Preliminary metallurgical test work results indicate that target recoveries of 90% for copper and 70% for gold, into a concentrate representing 7.5% of the feed and assaying 21% to 23% copper, 10g gold/tonne and 0.08% cobalt, should be achieved from a mill feed grade of approximately 2% copper and 1.2g gold/tonne (Melis Engineering, 1997).
Subsequent scoping leach tests on cobalt-bearing pyrite concentrate indicated a 70% cobalt recovery in flotation and 95% recovery from pressure leaching with an overall cobalt recovery of possibly 65 to 70%. No cobalt minerals were identified during the microscopic examination of two samples but pyrite was identified as the main cobalt carrier. No visible gold has been observed but does occur in association with pyrite and chalcopyrite grains.
With copper and gold grades increasing to depth, the Kona deposit remains open for expansion.
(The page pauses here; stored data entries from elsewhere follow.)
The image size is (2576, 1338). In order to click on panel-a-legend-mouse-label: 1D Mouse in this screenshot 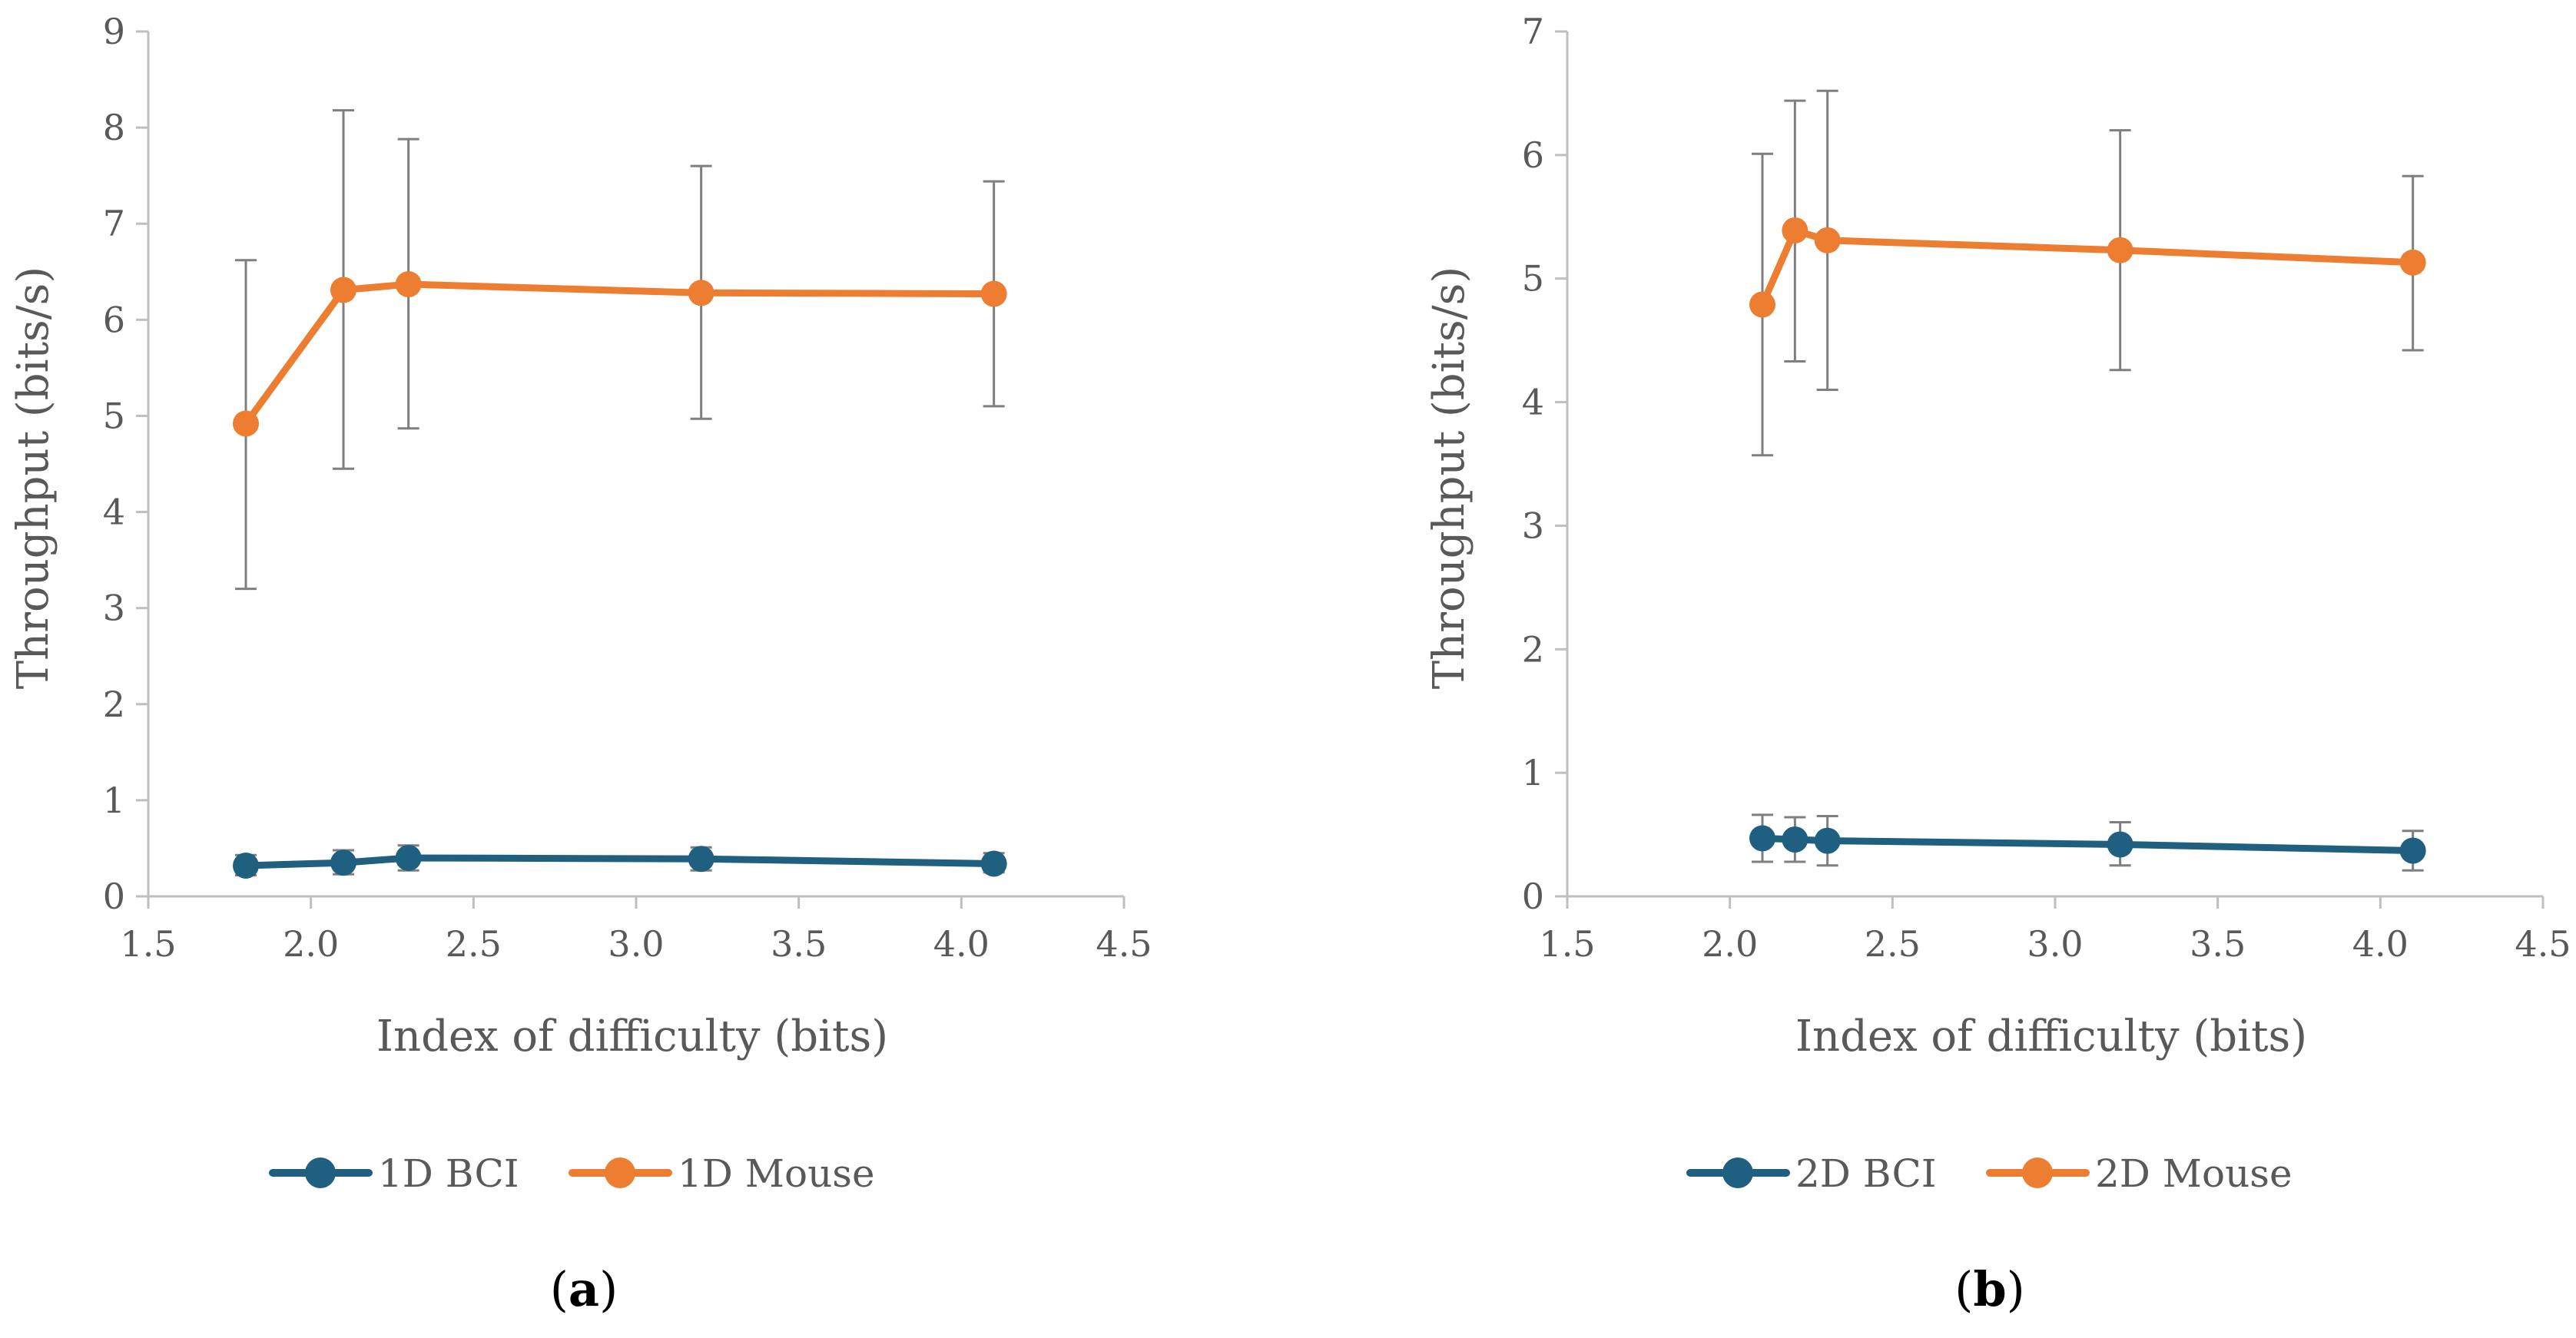, I will do `click(776, 1174)`.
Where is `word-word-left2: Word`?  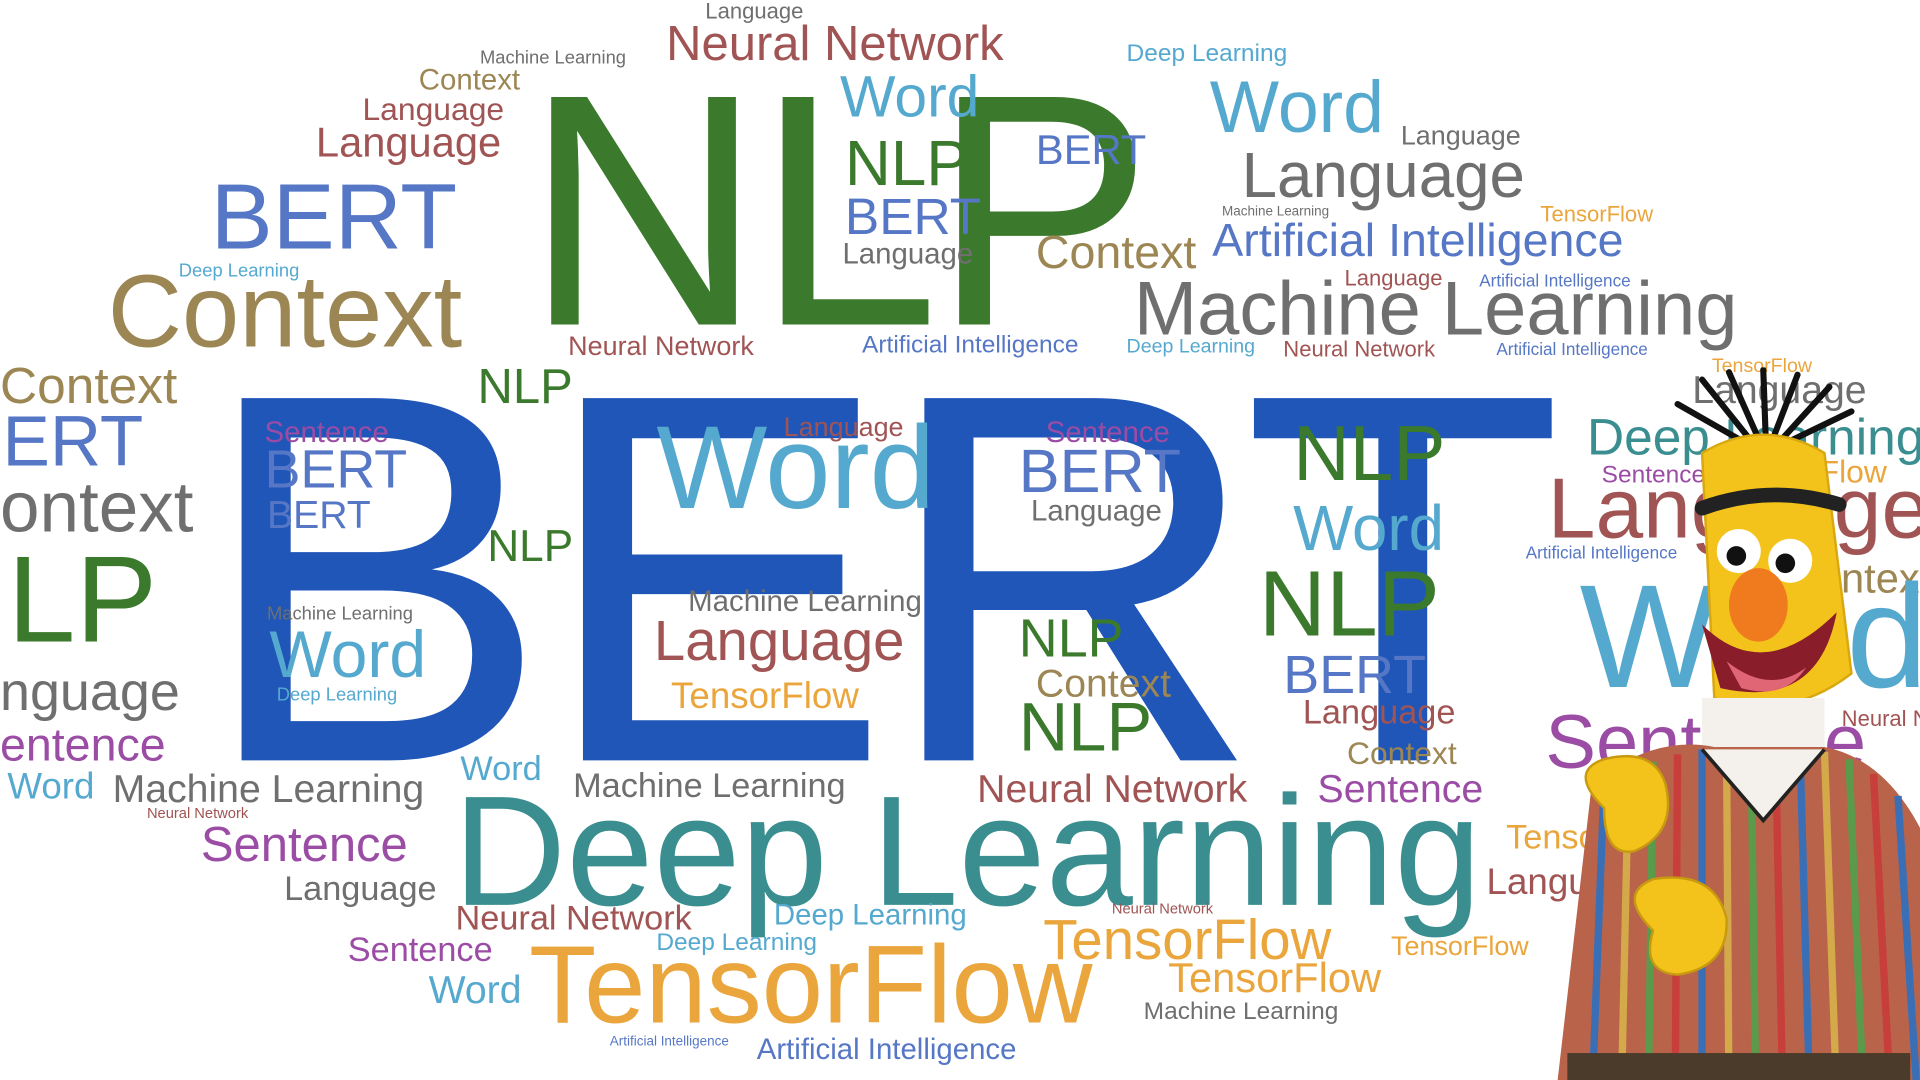
word-word-left2: Word is located at coordinates (475, 990).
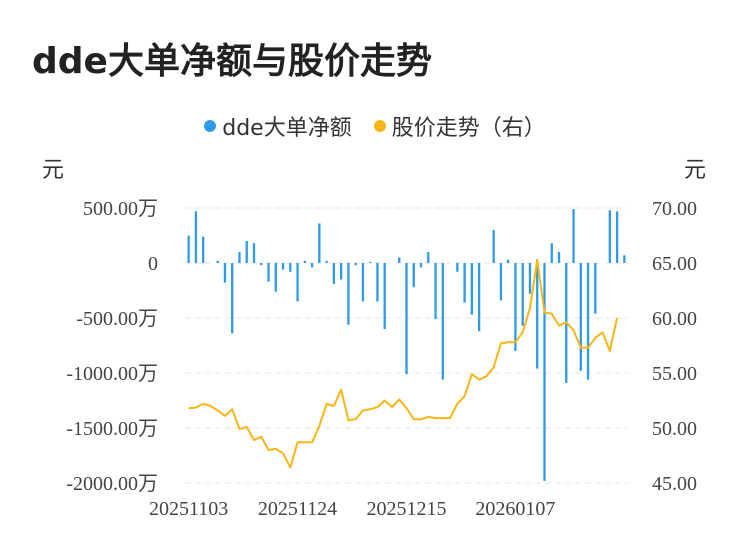  What do you see at coordinates (210, 126) in the screenshot?
I see `legend-dot-dde` at bounding box center [210, 126].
The deepest holes drilled to date intersected massive sulphides grading 5.55% copper, 0.14 grams gold and 0.22% cobalt over 3.0 metres and 3.23% copper, 0.14 grams gold and 0.23% cobalt over 5.7 metres and 6.07% copper, 0.05 grams gold and 0.68% cobalt over 7.0 metres.
Significant exploration potential remains. The ultimate size of the Kona massive sulphide deposit has not been determined. A four-kilometre-long magnetic anomaly located northeast of Kona and a three-kilometre-long magnetic anomaly lying west of Kona are larger and more intense compared to the magnetic feature reflecting the Kona mineralization. These electromagnetic anomalies represent priority drill targets for discovery of additional massive sulphide deposits.